I am developing an application that must have write-only access to an Azure Storage Blob container. If I just go with key-based access, the application will be capable of interacting way more than it is supposed to. All I need is Write-Only access permission to the container. In other words, the account used by the application must not expose the ability to read, list, or delete blobs; only write is allowed.

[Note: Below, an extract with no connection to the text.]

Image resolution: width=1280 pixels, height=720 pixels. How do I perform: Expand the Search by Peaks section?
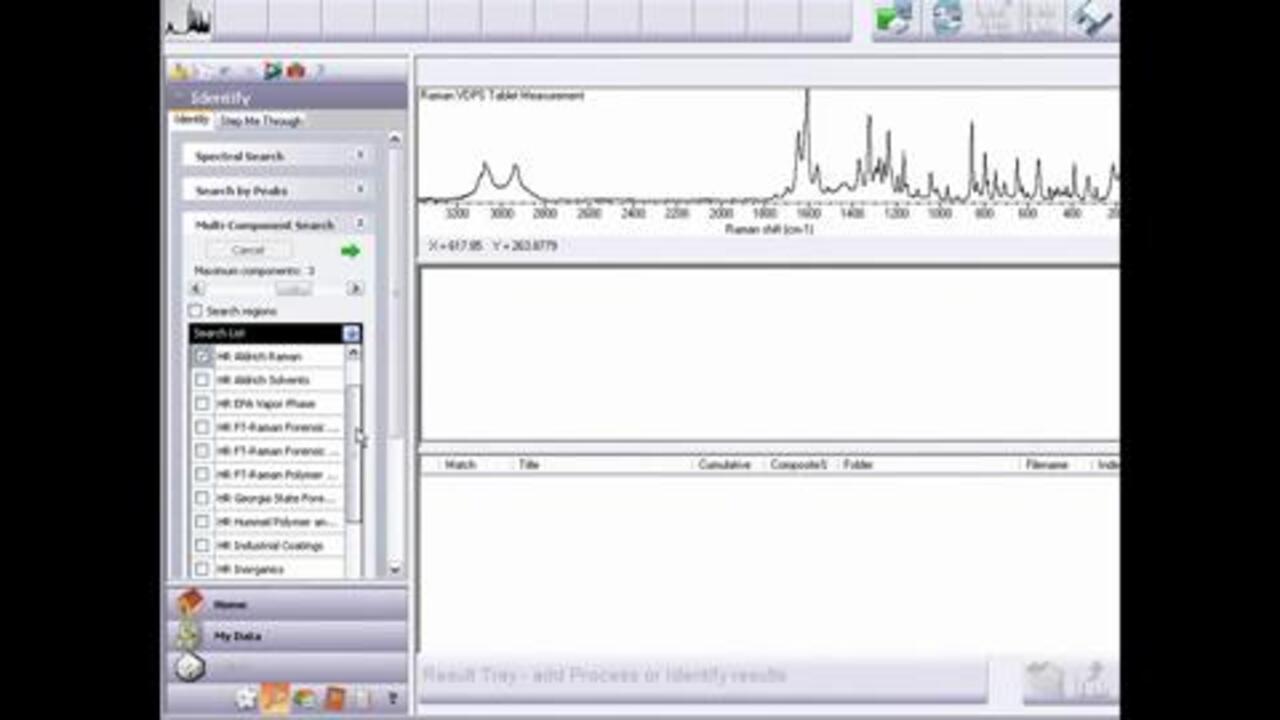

Is there any way to facilitate fine-tuned access using Role Based Access Control using either built in roles or Azure AD?

Web User
  • 7,438
  • 14
  • 64
  • 92

1 Answers1

2

How about using SAS with w permission only (sp=w). enter image description here

https://learn.microsoft.com/en-us/rest/api/storageservices/Constructing-an-Account-SAS?redirectedfrom=MSDN

  • Read (r): Valid for all signed resources types (Service, Container, and Object). Permits read permissions to the specified resource type.
  • Write (w): Valid for all signed resources types (Service, Container, and Object). Permits write permissions to the specified resource type.
  • Delete (d): Valid for Container and Object resource types, except for queue messages.
  • List (l): Valid for Service and Container resource types only.
  • Add (a): Valid for the following Object resource types only: queue messages, table entities, and append blobs.
  • Create (c): Valid for the following Object resource types only: blobs and files. Users can create new blobs or files, but may not overwrite existing blobs or files.
  • Update (u): Valid for the following Object resource types only: queue messages and table entities.
  • Process (p): Valid for the following Object resource type only: queue messages.
Kamran
  • 1,258
  • 1
  • 16
  • 28